START Stored data

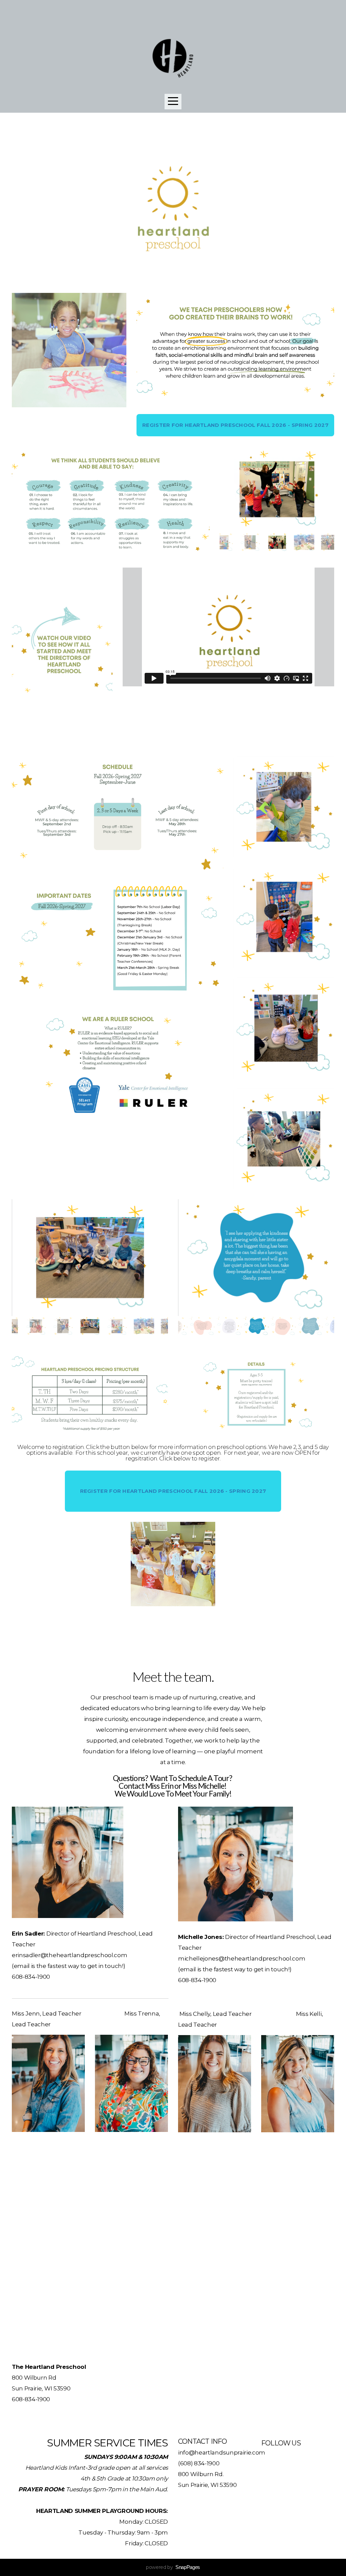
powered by (173, 2567)
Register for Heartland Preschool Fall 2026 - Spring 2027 (235, 425)
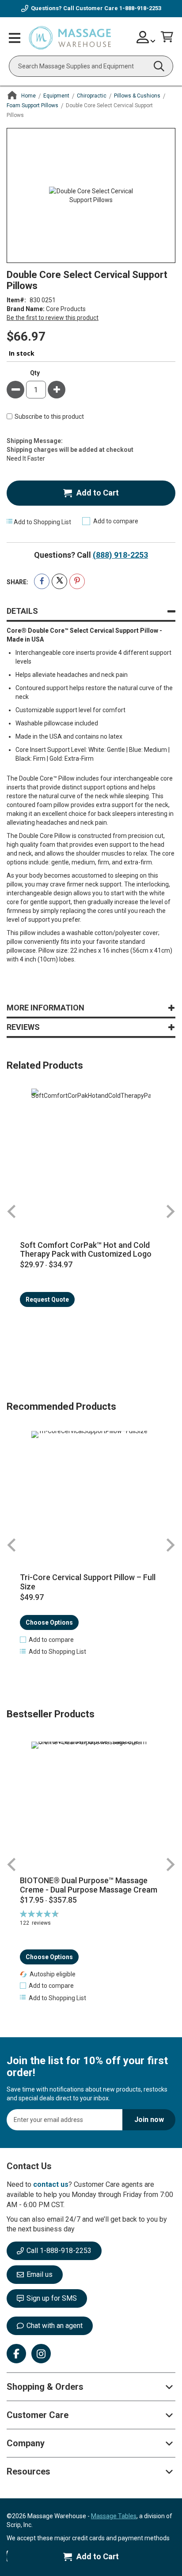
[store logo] (70, 38)
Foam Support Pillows (32, 105)
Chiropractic (91, 96)
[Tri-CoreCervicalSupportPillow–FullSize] (91, 1490)
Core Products (66, 308)
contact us (50, 2184)
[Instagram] (41, 2353)
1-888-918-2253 (140, 8)
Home (28, 96)
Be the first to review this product (53, 317)
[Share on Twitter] (59, 581)
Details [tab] (22, 611)
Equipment (56, 96)
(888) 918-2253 (120, 555)
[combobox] (91, 66)
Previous (12, 1211)
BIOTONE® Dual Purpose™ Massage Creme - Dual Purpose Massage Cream (88, 1885)
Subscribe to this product (49, 416)
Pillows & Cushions (137, 96)
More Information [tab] (45, 1007)
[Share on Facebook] (41, 581)
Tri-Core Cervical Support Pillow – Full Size (87, 1582)
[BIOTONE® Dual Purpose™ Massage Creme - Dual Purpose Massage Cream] (91, 1805)
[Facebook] (16, 2353)
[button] (47, 1639)
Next (170, 1211)
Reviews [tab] (23, 1027)
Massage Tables (113, 2516)
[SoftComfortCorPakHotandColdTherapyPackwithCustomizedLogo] (91, 1148)
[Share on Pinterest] (77, 581)
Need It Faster (26, 458)
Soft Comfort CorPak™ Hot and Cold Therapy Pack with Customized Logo (86, 1250)
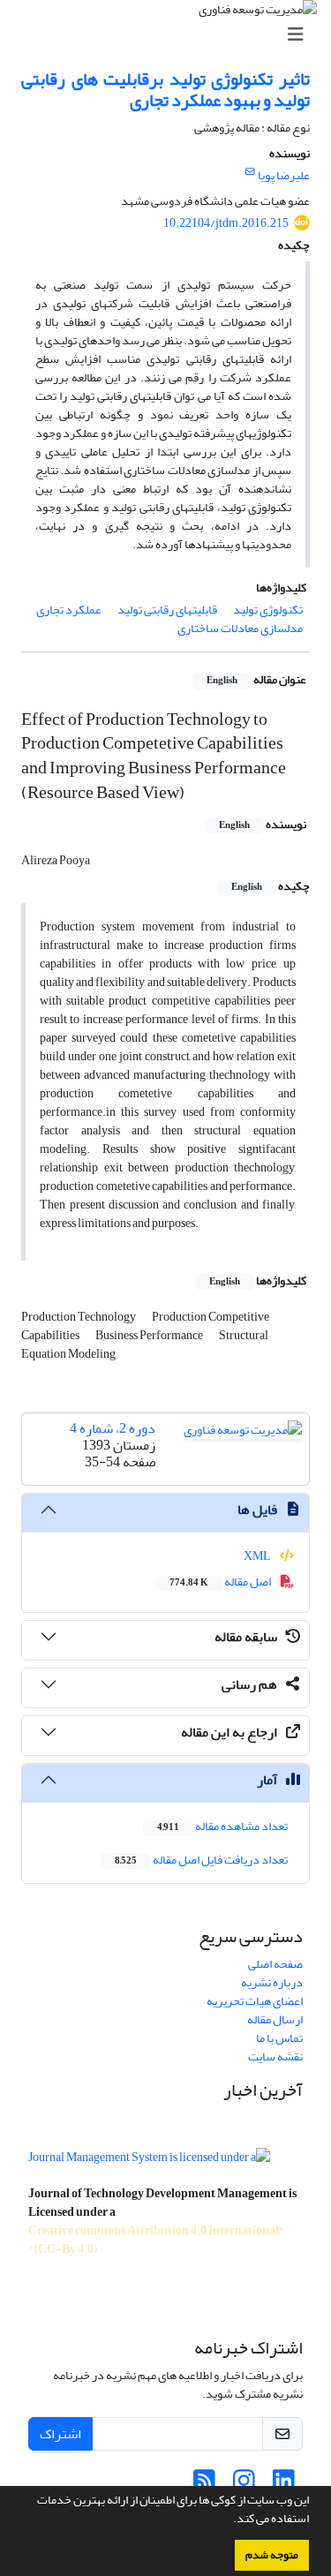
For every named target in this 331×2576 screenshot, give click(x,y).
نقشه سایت (275, 2056)
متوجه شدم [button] (271, 2554)
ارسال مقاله (275, 2019)
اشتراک (60, 2434)
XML (258, 1556)
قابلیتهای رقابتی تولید (167, 609)
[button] (228, 2520)
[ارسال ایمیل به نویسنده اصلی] (250, 172)
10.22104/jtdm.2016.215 (226, 223)
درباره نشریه (272, 1982)
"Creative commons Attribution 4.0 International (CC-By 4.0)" (156, 2239)
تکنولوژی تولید (268, 609)
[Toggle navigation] (171, 35)
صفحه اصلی (275, 1964)
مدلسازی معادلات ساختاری (240, 628)
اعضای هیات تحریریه (255, 2001)
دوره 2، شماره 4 (112, 1428)
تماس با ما (279, 2038)
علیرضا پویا (284, 175)
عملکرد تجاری (69, 609)
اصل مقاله (221, 1581)
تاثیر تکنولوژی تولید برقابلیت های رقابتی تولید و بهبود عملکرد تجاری (165, 89)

END Stored data

Task prompt: When the line with "[Instagram] (41, 2353)" is reached in the data above, start copying there, and copy each line exactly until the line with "Previous (12, 1211)" has been copied; copy nothing else.

Solution for this task:
[Instagram] (41, 2353)
1-888-918-2253 (140, 8)
Home (28, 96)
Be the first to review this product (53, 317)
[Share on Twitter] (59, 581)
Details [tab] (22, 611)
Equipment (56, 96)
(888) 918-2253 (120, 555)
[combobox] (91, 66)
Previous (12, 1211)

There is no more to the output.